26th May 2016 06:43
LONDON (Alliance News) - QinetiQ Group PLC on Thursday said its pretax profit and revenue dipped in the year to March 31 as defence markets remained challenging.
The FTSE 250-listed defence services company said its pretax profit for the recently completed financial year fell to GBP90.2 million from GBP105.4 million the year earlier, primarily due to higher one-off charges being booked.
However, revenue also slipped to GBP755.7 million from GBP763.8 million. While orders increased 8.0%, the defence industry remains constrained by budget cuts and project delays, the company said.

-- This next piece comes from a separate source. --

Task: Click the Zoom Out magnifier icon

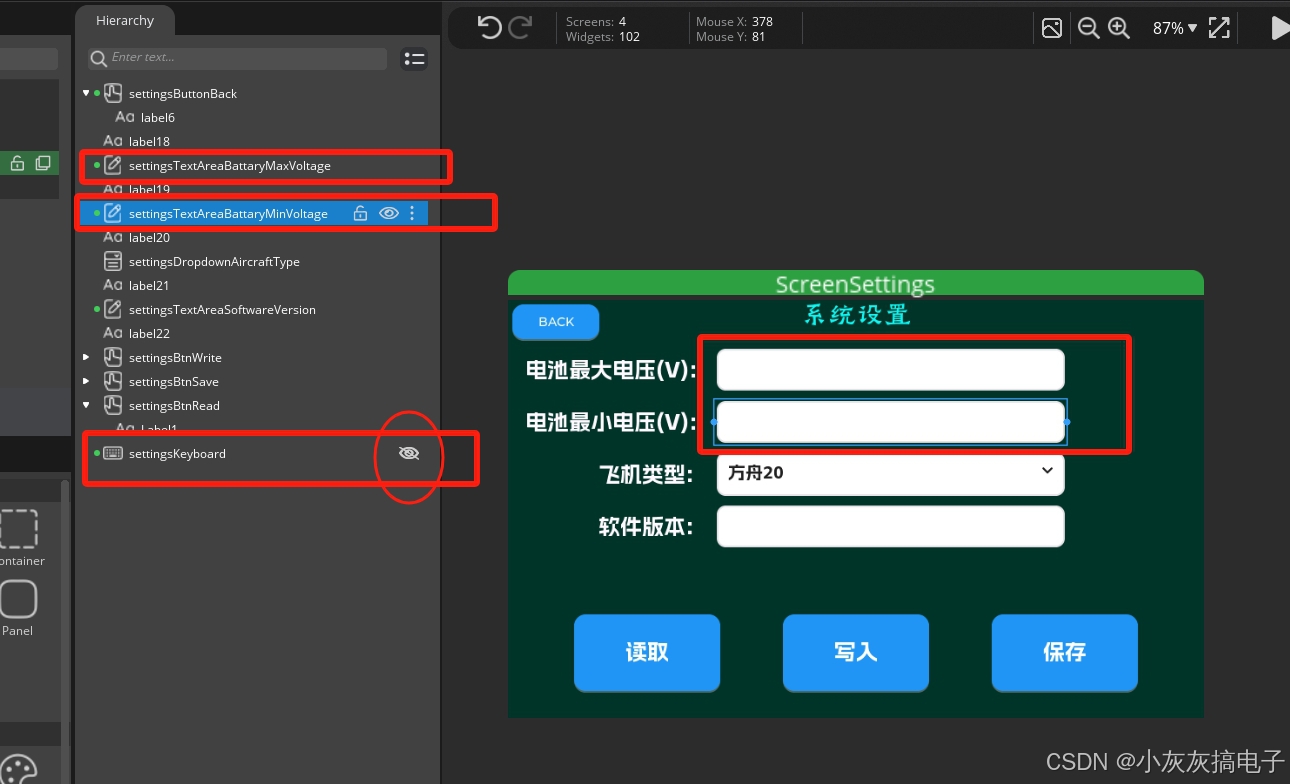Action: 1088,28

QinetiQ said it has secured 74% of its projected revenue for the 2017 financial year, its current year, slightly lower than the 77% secured at the same time a year earlier, and it maintained its expectations for the year.

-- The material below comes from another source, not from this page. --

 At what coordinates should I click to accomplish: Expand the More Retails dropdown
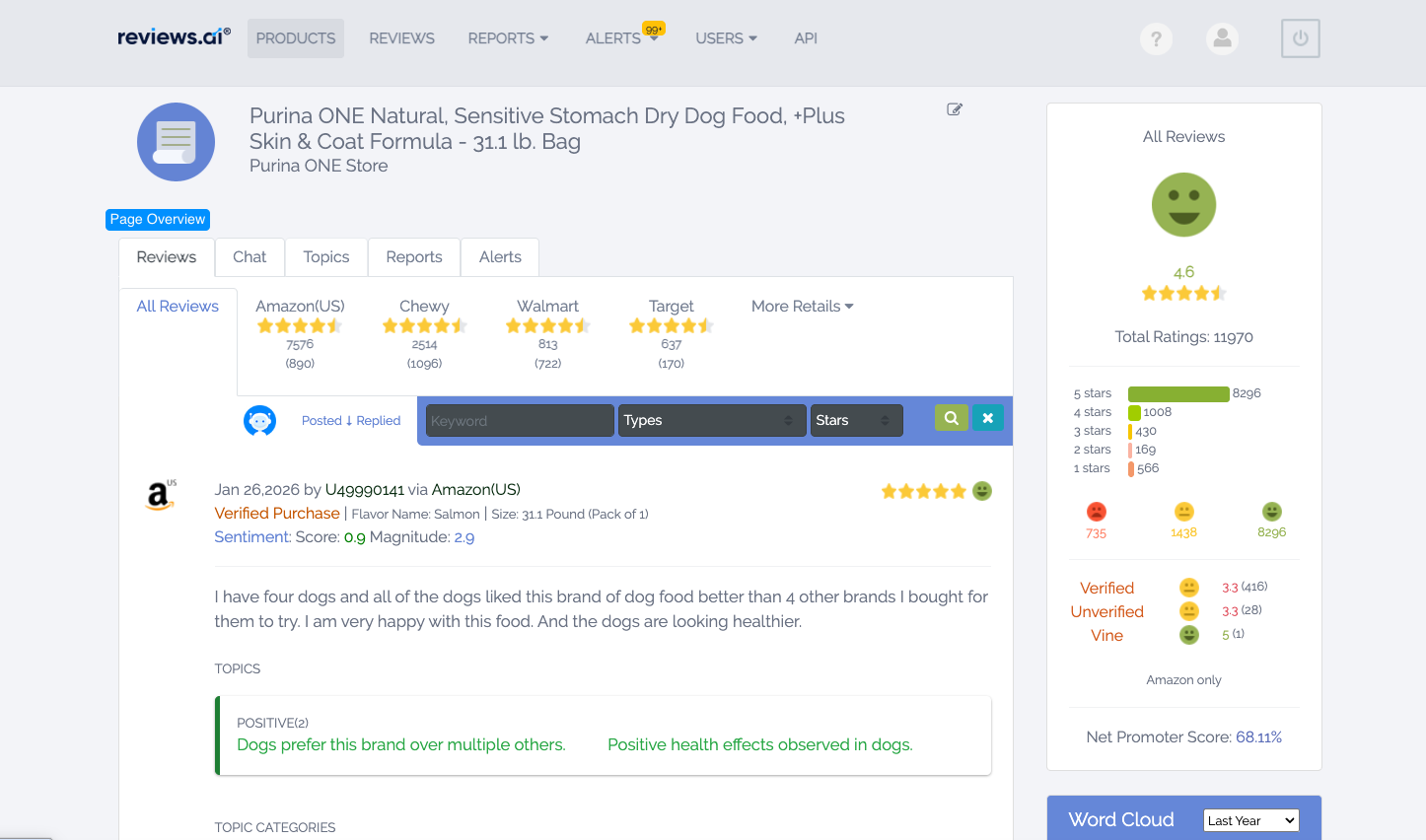(x=802, y=306)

The group will pay a 3.8 pence final dividend, up from 3.6p, meaning its total payout rises 5.6% to 5.7p from 5.4p.
"Last year we delivered a solid operating performance in challenging markets. The expertise of our scientists and engineers is well matched to emerging themes in global markets. We are capable of more. I have set out our vision and strategy, reorganised the company and launched a transformation programme. These changes are creating the conditions for growth," said Chief Executive Steve Wadey.